Uraz Aydin
Quelques jours avant que le procès ne reprenne, Deutsche Welle (DW) a rencontré Uraz Aydin, âgé de 41 ans, dans un café d’Istanbul. Il y a près d’un an, il faisait partie d’un groupe d’universitaires qui avaient signé une pétition de paix. Peu après, comme bien d’autres de ce groupe, il a perdu son emploi de chercheur associé à la faculté de communication de l’Université de Marmara. Une nouvelle loi, prise dans le cadre de l’état d’urgence entré en vigueur en février 2017, fournit les motifs de son licenciement.

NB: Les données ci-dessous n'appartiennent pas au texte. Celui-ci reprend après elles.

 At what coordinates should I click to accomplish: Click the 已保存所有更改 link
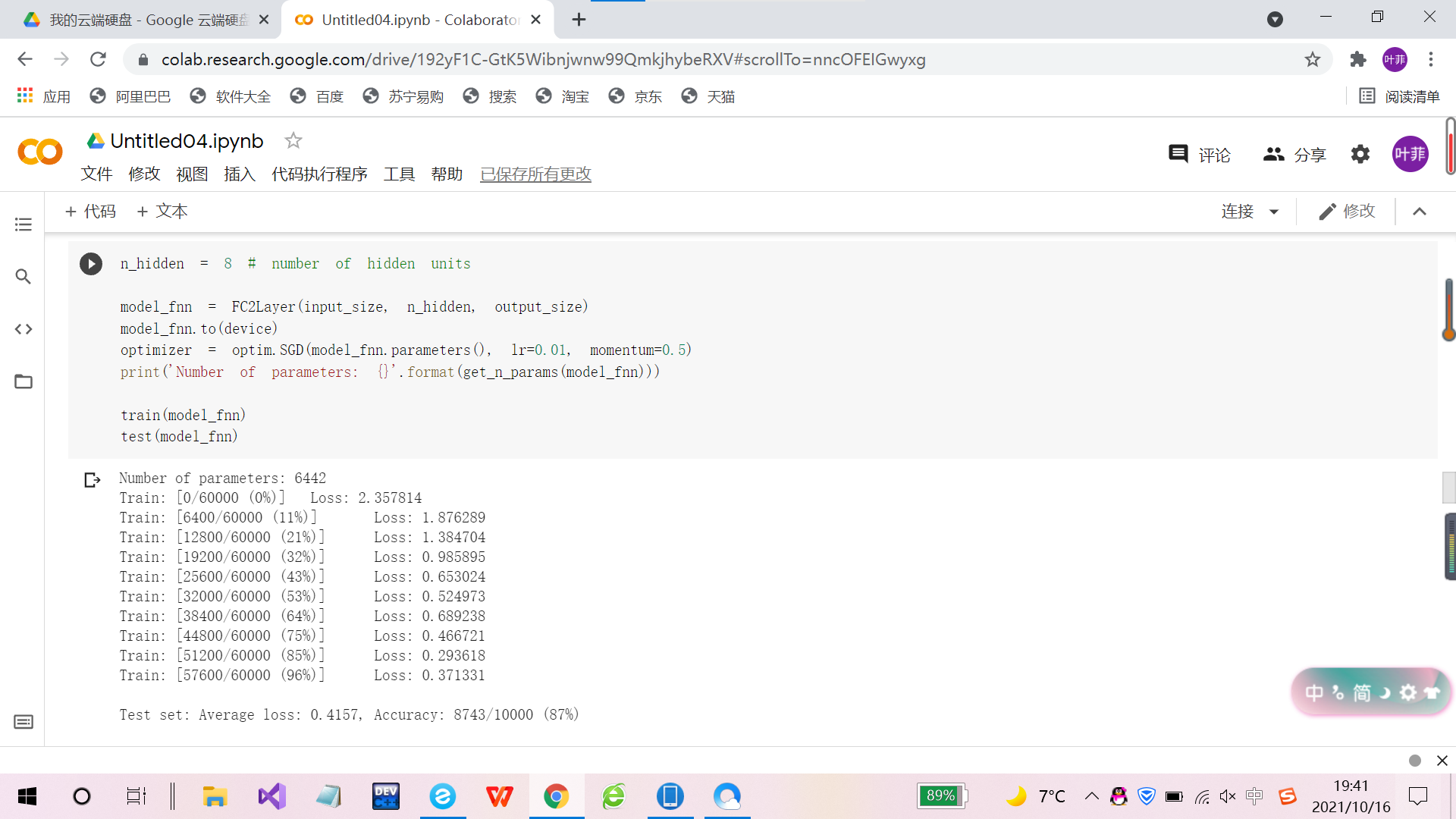(535, 174)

Cela représente un dur coup pour Aydin. Il appréciait son emploi à l’université et tout ce qu’il a dû laisser derrière lui après huit ans de recherches lui manque. Il a étudié les sciences de la communication à l’Université de Marmara avant de rédiger sa thèse de doctorat à l’Institut national des langues et civilisations orientales (INALCO) à Paris.
Sa thèse étudiait comment les idées libérales de gauche sont diffusées par les chroniqueurs turcs. « Je suis actif dans le syndicat et je n’ai jamais dissimulé mon identité de gauche. Mais j’ai bel et bien senti les conséquences que cela comportait. Alors que certains de mes étudiants ont obtenu des postes d’enseignement à l’université, cela n’a pas été mon cas. »
Une signature qui change une vie
Aydin n’aurait jamais pu imaginer à quel point la signature de la pétition de paix aurait un impact sur sa vie. Il a signé l’appel à une époque où lui et d’autres universitaires étaient convaincus qu’ils ne pouvaient plus accepter les conditions existantes. « Mes amis et moi-même nous sommes demandé si nos signatures allaient participer à la politique répressive actuelle. De fait, nos protestations sont devenues un des éléments invoqués pour fixer l’agenda du pays. Il a donc pris le contrôle de nos vies. »
L’année dernière, après plusieurs années de travail en tant qu’assistant de recherche, Aydin a postulé pour un poste de professeur et une place lui avait été promise. Le jour suivant, toutefois, il a découvert que les noms des universitaires qui avaient signé la pétition avaient été communiqués au conseil de l’université. « Mon bonheur n’aura donc duré qu’un seul jour. »
Depuis cet instant, il a attendu la publication d’une liste de noms réunis sous le régime de la loi d’urgence. Lorsqu’il a vu son nom sur la liste, il a été soulagé. « Il était clair pour nous que la communication de nos noms au conseil de l’université signifiait notre licenciement. L’attente a été pénible. Cela conduit à penser, “advienne que pourra”. »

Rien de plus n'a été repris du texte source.